Experts to work on Montenegro’s health system strategy to adapt to climate change
A group of health experts from WHO, the Montenegrin Ministry of Health, Institute of Public Health and Deutsche Gesellschaft für Internationale Zusammenarbeit (GIZ) have agreed to work on a joint project to develop for the first time in Montenegro a strategy for adapting the national health system to climate change and its impact on Montenegrins’ health.
At the national roundtable in Podgorica, held on 20 December 2013, public health experts discussed how to strengthen the capacity for understanding the health risks posed by climate change. Special emphasis was also given to responding to early warnings and having emergency plans in place.
The Deputy Minister of Health, Dr Mira Dasic, spoke about how the effects of heat stress and extreme weather directly caused by hazardous weather conditions can result in increased morbidity or mortality. “Indirectly, we are also affected by diseases transmitted by water, food and allergens from the air," said Dr Dasic.
The Head of the WHO Country Office in Montenegro, Ms Mina Brajović, also stressed that climate change is a very serious and complex challenge when it comes to dealing with sustainable development, the environment and public health.
"Adaptation to climate change is imperative. Otherwise, we will be faced with increased pressure on our health systems,” she added.
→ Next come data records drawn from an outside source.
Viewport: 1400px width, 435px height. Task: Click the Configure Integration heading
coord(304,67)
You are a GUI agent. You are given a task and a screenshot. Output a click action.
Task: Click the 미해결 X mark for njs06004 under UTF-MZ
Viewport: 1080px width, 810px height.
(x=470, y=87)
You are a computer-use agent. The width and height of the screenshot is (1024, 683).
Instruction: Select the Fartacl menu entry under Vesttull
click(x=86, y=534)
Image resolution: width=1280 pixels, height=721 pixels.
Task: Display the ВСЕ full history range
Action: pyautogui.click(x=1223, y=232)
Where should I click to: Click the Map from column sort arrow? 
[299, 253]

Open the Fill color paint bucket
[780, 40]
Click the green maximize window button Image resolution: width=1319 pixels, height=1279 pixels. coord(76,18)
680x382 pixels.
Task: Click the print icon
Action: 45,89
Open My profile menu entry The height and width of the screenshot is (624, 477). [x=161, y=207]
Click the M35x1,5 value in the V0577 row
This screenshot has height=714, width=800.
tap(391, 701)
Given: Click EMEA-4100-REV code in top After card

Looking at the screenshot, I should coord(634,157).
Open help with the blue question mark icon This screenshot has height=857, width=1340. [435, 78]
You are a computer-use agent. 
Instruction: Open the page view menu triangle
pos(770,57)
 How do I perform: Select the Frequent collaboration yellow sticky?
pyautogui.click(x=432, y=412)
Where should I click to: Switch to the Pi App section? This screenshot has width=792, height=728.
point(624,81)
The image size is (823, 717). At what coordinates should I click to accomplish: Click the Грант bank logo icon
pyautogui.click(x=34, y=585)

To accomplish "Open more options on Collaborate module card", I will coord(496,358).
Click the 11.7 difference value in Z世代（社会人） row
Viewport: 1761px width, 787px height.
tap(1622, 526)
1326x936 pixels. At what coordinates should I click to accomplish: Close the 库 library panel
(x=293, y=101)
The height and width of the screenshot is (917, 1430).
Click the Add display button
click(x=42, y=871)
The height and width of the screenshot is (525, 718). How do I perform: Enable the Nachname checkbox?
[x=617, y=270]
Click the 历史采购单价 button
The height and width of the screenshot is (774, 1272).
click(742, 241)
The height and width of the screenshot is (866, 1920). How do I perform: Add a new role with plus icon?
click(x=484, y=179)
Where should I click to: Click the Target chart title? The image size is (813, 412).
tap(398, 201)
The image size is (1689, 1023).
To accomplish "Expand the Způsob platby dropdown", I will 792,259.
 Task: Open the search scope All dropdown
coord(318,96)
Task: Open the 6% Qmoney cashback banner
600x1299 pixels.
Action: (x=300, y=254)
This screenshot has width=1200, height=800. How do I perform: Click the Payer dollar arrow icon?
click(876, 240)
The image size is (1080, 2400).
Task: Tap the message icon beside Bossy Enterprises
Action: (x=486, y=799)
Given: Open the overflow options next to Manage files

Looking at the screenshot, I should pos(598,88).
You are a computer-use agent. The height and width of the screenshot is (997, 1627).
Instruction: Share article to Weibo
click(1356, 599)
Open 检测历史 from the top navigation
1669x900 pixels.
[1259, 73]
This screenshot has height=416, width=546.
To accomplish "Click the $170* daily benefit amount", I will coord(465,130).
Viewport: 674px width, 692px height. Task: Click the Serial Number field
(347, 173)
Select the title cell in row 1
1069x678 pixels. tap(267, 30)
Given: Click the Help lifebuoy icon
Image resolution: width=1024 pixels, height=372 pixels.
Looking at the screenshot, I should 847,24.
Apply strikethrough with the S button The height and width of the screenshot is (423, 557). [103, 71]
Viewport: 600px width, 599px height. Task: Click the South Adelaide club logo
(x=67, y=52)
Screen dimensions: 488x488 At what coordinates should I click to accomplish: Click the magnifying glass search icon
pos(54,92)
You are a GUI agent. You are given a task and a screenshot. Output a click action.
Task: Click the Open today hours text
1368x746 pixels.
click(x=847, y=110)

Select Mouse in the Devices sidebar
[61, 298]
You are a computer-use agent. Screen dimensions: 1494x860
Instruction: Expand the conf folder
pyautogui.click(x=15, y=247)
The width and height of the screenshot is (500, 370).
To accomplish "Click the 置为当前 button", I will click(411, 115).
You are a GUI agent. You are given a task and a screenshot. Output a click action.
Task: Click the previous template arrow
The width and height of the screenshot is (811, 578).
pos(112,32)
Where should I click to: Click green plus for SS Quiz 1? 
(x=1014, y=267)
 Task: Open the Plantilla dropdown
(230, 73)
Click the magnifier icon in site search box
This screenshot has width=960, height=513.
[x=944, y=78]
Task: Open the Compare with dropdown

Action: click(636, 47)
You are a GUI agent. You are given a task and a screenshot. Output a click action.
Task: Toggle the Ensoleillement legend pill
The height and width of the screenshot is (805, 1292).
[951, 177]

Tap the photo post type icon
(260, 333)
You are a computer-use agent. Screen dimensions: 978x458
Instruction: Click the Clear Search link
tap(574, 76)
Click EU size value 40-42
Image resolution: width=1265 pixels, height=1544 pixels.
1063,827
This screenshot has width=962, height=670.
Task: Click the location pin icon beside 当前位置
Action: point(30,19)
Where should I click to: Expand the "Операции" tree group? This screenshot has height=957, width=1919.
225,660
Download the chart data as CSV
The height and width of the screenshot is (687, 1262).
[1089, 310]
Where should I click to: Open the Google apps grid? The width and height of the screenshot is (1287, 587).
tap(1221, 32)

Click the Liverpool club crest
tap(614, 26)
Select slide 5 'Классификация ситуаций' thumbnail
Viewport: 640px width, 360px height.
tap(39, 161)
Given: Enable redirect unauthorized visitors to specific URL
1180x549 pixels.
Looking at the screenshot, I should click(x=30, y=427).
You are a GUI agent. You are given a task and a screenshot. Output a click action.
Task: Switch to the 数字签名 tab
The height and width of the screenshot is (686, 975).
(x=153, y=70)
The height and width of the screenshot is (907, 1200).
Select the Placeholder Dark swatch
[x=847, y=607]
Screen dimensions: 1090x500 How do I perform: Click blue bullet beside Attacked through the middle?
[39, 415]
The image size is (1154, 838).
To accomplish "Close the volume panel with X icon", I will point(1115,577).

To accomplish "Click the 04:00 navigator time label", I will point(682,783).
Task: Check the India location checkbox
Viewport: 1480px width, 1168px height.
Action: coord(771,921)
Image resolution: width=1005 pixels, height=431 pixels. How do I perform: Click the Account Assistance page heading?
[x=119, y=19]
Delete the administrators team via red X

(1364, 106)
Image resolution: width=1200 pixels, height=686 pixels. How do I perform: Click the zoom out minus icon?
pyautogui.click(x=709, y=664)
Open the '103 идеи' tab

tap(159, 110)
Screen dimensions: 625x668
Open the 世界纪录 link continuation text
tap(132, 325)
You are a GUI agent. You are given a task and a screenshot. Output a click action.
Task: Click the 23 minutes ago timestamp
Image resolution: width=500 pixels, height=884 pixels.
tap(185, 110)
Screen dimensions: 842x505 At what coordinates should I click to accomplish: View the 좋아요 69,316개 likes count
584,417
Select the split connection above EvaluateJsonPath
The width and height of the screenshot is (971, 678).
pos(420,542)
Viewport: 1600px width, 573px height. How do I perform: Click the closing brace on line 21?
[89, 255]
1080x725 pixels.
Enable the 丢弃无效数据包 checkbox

Professor Vladimir Kendrovski, Technical Officer for the WHO European Centre for Environment and Health, said that experts predict almost 90 000 people will die worldwide as a consequence of heat-waves alone if we do not take action before 2100. “If there is no change, there will be an increase in water shortages, droughts, fires, heat-waves and extremely high temperatures,” he warned.
The roundtable was organized within implementation of the biennial collaborative agreement between the Ministry of Health of Montenegro and WHO/Europe for 2012–2013 and supported by the United Nations system in Montenegro.